I agree with the insights in the report. Everyone has a role to play in improving care. But surely the omission in the list is the regulator itself.
A bit of self-reflection and inquiry would reveal that, for most providers (not all – some are very brave), the biggest single impact on their day-to-day work and headspace is the regulator. Chasing the paper, fearing the knock on the door. Maybe some do need to feel fear, but the vast majority desperately want to do a good job. A major reason that innovation is in silos is the perception of people on the ground that they can’t do anything without permission, that if they innovate and something goes wrong, they will be pilloried. This is no doubt not the intention, but it is the perception.

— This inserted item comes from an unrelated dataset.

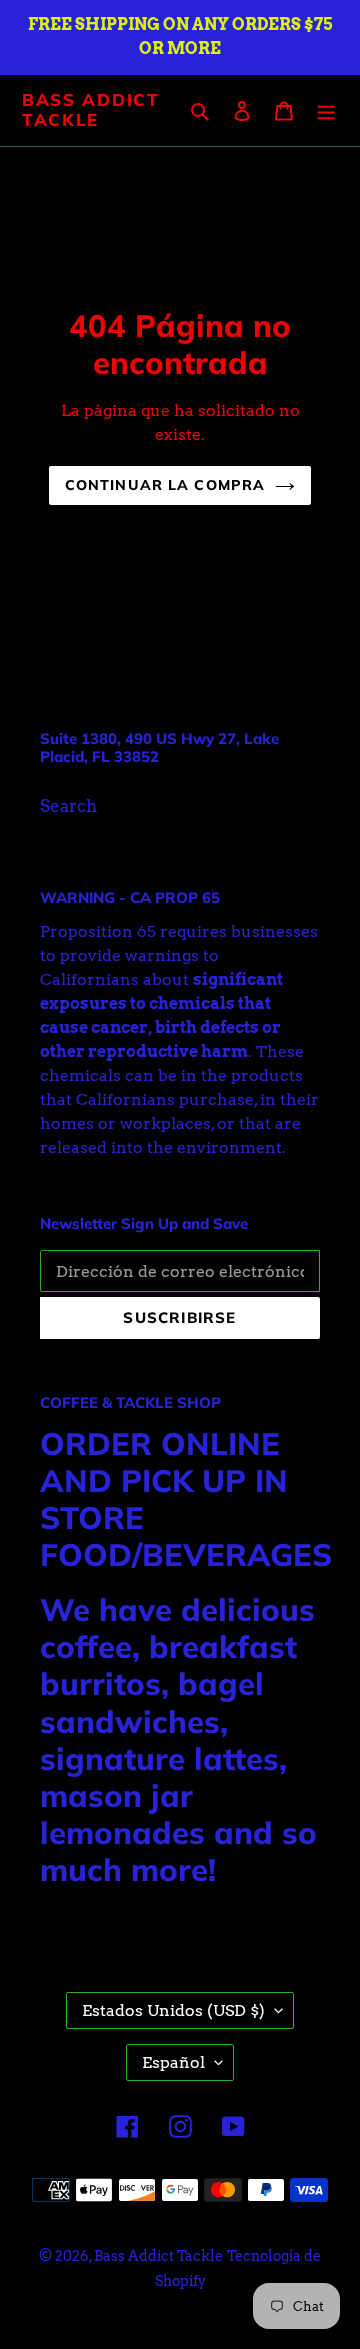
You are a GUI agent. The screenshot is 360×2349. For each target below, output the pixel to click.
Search (68, 806)
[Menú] (326, 111)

For people to innovate, explore, react and question, there must be a supportive and engaged system; ready to take on and share risk. A whole system with skin in the game. I hear the ‘Independence’ cry. But in a truly integrated system, no one can be independent.
There are a couple of things that I think CQC could do which would be enormously helpful, one of which might be having at least one person on the Board with experience of working in social care, but also:
Conduct a fundamental review of the inspection methodology – A number of reports, including from government, have concluded that care is sclerotic with paper and bureaucracy, stealing time from human relationships and dominating the culture. There doesn’t appear to be any actual evidence or evaluations that justifies this festival of pulp. No fundamental review questioning what it is we are trying to measure, assure and the SMART way to do that. There may well be a correlation between good care and paperwork compliance but that doesn’t prove a causation. We must have evidence and causative justification. We have got to re-inject the human reality back into the culture.
Become inquisitive – Search out innovation, work with it and share it. Take a share of the risk of innovation and help develop and assure new approaches. For example, HMRC accredits software for making tax digital. Why not in care?
It really is time to come off the touchline and onto the pitch. We need you on the team.